The dinner is very, very funny and well-orchestrated, and it builds to the exact right conclusion. There is no dinner in the original film, which was called “The Dinner Game” when it was released here. It’s all preamble, and this film is structured similarly. I think you have to have it in the American version of the film, though. You can’t dodge the bullet and still call the movie “Dinner For Schmucks,” even if that would be kind of hilarious. I think every single “Winner” contributes something to the proceedings, and the mayhem in general, from the moment Barry is introduced, reminded me at times of the effortless way that Blake Edwards would stage mayhem in his best films.
I like Roach’s pop sensibility. I always have. I think the way he captured the “Flynt” version of the ’60s in the first “Austin” was amazing, and I remember being at that first test screening where it didn’t go so great in the theater. I was with a small group of friends, and we were rolling. Those were our favorite films he was riffing on, one of our favorite genres, and he got all the details right. It was the little stuff, the grace notes… that’s what made me like Jay Roach. He seems to be good at giving actors room to do really strong work, but for me, it’s the slightly heightened pop candy feel to his movies that makes him distinct. He’s got a touch for it. And “Dinner For Schmucks” is a really pretty film, even as it makes jokes about the weirdest, dumbest, most preposterous things.

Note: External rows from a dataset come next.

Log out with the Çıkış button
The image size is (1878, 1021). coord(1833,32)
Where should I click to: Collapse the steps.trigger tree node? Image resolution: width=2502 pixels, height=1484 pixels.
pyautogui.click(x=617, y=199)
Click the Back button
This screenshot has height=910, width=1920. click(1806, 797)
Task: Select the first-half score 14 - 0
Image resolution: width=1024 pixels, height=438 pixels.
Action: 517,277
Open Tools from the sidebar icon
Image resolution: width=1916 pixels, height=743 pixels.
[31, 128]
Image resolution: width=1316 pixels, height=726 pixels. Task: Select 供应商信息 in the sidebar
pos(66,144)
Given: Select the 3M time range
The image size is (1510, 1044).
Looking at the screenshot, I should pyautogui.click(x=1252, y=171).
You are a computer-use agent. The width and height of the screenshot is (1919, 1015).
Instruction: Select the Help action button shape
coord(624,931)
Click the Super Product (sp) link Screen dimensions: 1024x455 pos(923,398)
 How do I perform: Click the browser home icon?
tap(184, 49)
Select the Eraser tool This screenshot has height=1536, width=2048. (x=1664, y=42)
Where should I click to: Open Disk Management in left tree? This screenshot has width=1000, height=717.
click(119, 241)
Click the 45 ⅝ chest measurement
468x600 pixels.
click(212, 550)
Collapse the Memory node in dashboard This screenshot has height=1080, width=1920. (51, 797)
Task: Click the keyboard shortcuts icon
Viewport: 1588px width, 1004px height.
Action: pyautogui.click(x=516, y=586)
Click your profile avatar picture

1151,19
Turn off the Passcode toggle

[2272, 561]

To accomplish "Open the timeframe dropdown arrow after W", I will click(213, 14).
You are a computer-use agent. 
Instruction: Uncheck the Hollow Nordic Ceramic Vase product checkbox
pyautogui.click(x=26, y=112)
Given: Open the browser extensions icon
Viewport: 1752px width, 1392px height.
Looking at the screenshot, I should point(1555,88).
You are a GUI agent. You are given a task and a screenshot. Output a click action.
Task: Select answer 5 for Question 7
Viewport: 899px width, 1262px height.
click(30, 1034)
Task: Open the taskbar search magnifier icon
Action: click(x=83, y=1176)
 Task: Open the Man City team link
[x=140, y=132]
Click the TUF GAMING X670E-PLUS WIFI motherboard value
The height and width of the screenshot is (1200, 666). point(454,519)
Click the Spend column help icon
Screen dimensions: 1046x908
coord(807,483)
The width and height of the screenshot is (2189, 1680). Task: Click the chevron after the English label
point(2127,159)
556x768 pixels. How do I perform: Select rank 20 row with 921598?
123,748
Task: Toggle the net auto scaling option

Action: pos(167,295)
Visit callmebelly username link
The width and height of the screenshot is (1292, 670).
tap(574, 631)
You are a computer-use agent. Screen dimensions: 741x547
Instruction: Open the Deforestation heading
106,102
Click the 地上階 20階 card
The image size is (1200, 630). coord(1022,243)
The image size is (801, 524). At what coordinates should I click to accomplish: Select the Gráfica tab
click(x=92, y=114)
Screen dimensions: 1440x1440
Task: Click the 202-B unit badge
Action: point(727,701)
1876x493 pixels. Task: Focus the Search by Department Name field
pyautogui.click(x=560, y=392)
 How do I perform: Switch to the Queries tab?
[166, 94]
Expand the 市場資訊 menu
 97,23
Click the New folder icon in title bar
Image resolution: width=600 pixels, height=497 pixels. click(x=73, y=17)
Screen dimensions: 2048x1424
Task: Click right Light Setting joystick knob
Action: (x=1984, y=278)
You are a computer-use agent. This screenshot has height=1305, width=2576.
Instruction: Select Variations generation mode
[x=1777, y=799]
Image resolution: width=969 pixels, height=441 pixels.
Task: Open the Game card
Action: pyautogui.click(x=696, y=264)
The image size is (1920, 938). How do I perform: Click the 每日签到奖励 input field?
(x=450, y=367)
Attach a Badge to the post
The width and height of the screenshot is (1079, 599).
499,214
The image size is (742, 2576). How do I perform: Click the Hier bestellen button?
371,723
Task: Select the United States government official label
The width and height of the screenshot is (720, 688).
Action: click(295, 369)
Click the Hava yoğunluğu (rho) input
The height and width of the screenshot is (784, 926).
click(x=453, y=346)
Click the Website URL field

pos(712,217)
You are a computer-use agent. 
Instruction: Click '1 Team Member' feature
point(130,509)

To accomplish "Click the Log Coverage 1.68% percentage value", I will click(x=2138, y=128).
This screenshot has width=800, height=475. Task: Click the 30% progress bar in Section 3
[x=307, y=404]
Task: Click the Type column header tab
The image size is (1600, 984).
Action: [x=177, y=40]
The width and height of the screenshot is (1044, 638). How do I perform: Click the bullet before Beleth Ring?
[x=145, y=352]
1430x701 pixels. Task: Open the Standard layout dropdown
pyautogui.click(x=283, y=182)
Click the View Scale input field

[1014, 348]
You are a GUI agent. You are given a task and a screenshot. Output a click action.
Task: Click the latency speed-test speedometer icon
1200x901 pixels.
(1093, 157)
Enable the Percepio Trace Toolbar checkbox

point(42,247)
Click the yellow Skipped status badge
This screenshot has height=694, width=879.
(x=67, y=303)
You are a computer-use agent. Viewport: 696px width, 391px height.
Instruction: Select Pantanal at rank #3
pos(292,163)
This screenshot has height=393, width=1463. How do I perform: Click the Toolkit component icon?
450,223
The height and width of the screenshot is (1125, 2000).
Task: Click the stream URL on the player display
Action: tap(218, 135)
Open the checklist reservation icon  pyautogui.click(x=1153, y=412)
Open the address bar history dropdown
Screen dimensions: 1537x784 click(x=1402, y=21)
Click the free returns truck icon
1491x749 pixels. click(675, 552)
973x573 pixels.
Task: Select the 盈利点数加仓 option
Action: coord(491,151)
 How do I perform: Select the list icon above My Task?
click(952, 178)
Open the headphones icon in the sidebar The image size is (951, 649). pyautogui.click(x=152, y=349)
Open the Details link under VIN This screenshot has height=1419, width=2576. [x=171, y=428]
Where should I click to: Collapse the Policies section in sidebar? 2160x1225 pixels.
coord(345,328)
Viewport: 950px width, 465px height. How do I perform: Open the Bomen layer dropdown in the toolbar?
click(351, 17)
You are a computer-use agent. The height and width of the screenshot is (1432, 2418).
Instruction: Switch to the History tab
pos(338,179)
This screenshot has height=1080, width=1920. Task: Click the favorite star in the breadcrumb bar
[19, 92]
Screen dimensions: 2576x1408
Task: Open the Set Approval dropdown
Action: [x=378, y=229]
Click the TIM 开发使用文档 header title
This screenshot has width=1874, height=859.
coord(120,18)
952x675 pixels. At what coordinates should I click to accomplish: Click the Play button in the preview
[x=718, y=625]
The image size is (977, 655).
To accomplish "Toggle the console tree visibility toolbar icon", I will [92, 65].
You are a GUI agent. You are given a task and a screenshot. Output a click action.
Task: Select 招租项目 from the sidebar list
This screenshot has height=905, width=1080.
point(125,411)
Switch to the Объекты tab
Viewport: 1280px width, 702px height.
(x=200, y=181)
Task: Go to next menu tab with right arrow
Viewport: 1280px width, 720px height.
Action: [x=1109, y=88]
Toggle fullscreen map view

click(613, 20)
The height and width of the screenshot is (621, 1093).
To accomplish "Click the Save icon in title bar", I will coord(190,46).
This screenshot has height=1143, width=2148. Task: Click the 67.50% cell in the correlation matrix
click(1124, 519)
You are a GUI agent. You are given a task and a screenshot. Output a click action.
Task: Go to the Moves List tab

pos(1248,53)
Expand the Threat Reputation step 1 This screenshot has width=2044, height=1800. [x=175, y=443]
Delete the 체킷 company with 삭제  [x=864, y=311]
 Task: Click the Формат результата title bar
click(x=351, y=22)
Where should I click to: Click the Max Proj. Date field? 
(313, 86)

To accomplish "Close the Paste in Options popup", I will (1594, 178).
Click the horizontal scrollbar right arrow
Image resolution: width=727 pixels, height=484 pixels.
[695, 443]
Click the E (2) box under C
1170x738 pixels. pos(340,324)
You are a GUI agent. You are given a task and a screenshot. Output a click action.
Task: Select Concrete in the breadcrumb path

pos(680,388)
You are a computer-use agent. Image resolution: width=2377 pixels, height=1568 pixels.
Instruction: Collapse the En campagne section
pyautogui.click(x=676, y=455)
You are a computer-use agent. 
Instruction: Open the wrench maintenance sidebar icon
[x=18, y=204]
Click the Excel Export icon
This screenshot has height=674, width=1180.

The conversation I had with Carell was supposed to be about “Despicable Me,” but we couldn’t help it, and the conversation kept drifting back to “Schmucks.” It’s not one of those films where there’s one big thing that made me laugh, but instead, there are dozens of lines that I keep thinking back to, and talking to Carell and Roach, I kept laughing as I remembered some other joke. I think both Carell and Roach were still nervous about how the film’s going to hit audiences because they know it’s a tough thing to sum up in 30 seconds. Most of the best moments are contextual humor, things that really only work when you see what builds up to them.
“Dinner For Schmucks” opens on July 30. We’ll see what happens then. For now, though, count me an early fan, and before the film opens, I’ll have the full 45 minute interview with Roach. You can look for that Carell interview here this week as part of my “Depicable Me” coverage.